Deployment-Centered Evaluation: Predicting Query-Level Rejection Risk in a Clinical LLM System
Alyssa Unell, Miguel Fuentes, Brenna Li, Bridget Lin, Meena Jagadeesan, Sanmi Koyejo, Nigam Shah
Why It Matters
What makes this one worth your time
Understanding and predicting user rejection in clinical LLM systems can enhance system reliability and user trust, leading to more effective deployment in healthcare settings.
Predicting user rejection in clinical LLM systems using deployment-specific context.
Summary
The paper presents a deployment-centered evaluation of a large language model (LLM) system within a clinical setting, focusing on predicting the likelihood of user rejection of LLM responses based on query content and deployment-specific context. The study trains a pre-response classifier and evaluates its performance over 4.5 months, achieving an AUROC of 0.719. The research highlights the importance of using deployment-specific context to improve prediction accuracy.
Key contributions
- Development of a pre-response classifier to predict user rejection risk in clinical LLM systems.
- Prospective analysis of prediction model performance over 4.5 months of user feedback.
- Demonstration of the benefit of deployment-specific context in improving prediction accuracy.
Notable insights
- Utilizing deployment-specific context, such as provider type and department name, improves prediction of user rejection.

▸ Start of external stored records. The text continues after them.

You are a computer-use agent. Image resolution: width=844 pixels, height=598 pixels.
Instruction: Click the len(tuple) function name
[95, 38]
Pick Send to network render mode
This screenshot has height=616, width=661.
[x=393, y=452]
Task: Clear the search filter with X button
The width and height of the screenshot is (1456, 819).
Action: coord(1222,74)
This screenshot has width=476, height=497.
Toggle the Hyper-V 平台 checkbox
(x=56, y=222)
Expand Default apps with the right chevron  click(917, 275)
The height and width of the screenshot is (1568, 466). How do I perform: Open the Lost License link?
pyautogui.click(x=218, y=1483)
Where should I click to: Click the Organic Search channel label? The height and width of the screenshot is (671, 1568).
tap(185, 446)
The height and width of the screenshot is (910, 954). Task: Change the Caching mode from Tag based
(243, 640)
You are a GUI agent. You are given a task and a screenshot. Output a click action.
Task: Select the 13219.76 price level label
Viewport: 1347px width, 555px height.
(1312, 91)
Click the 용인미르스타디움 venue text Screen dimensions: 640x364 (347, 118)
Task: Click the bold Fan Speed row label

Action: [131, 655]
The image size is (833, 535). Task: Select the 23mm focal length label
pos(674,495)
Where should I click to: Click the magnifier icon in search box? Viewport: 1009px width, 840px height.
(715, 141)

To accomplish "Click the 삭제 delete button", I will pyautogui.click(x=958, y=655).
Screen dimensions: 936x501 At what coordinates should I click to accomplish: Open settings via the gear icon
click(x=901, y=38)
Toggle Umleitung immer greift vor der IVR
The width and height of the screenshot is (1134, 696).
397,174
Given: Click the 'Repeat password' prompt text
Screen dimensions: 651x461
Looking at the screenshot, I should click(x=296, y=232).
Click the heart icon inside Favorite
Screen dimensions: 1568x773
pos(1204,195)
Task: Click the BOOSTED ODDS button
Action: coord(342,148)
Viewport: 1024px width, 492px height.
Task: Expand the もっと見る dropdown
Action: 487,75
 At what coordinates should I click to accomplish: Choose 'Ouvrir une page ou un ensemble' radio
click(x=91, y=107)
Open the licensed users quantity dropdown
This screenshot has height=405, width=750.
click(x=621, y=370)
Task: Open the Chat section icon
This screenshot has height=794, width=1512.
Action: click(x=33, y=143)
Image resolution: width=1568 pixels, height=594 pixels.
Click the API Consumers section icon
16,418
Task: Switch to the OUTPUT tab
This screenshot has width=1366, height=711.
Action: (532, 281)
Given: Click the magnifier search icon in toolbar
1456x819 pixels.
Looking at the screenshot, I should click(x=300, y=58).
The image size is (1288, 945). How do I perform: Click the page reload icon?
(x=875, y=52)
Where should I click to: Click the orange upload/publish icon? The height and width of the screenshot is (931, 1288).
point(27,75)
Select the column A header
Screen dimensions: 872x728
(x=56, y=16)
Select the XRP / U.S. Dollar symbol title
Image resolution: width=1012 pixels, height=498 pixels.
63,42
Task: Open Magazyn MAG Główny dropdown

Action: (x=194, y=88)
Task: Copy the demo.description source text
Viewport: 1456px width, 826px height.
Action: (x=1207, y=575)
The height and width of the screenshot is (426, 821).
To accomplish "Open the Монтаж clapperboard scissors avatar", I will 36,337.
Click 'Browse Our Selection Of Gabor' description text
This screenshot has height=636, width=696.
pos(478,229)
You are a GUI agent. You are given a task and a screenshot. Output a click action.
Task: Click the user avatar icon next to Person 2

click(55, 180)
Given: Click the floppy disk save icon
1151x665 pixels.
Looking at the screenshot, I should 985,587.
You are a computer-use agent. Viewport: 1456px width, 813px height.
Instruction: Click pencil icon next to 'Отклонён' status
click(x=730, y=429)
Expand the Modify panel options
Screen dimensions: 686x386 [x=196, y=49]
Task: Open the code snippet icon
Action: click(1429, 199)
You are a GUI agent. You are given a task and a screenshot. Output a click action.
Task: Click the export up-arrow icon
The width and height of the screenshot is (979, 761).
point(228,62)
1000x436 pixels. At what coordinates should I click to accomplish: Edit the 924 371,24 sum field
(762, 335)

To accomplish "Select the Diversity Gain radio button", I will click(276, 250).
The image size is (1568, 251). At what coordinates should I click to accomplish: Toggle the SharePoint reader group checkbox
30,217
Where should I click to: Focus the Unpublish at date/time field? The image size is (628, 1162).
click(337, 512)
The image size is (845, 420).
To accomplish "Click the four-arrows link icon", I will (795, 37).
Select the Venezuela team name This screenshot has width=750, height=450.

- The study demonstrates the feasibility of predicting user rejection in real-world clinical settings.
Possible limitations
- Not stated in the abstract
Abstract
arXiv:2606.12702v1 Announce Type: new Abstract: Large language models (LLMs) are increasingly integrated into clinical systems, making it essential to evaluate the real-world utility of these systems. However, static benchmarks tend to measure correctness rather than user acceptance, aggregate performance across queries, and require densely annotated datasets -- leading to major blind spots for evaluating clinical systems. In this work, we perform a deployment-centered evaluation of an LLM system embedded within electronic health records at an academic medical center, where user feedback is sparse but closely reflects the deployment conditions. Specifically, we train a pre-response classifier that estimates the risk that a future interaction will result in the user rejecting the LLM response, based on query content and deployment-specific context available before generation. We conduct a prospective analysis of our model over 4.5 months of user feedback, finding that our prediction model achieves an AUROC of 0.719. Further, we estimate the benefit of such predictions in two downstream use cases (guardrail triggering and abstention). Our key conceptual insight is that making use of deployment-specific context (i.e., the provider type, department name, language model used for response), as opposed to only query content, improves the ability to predict whether the user will reject the system output. Altogether, our empirical case study demonstrates the feasibility of predicting user rejection using deployment-specific context, opening the door to targeted guardrails.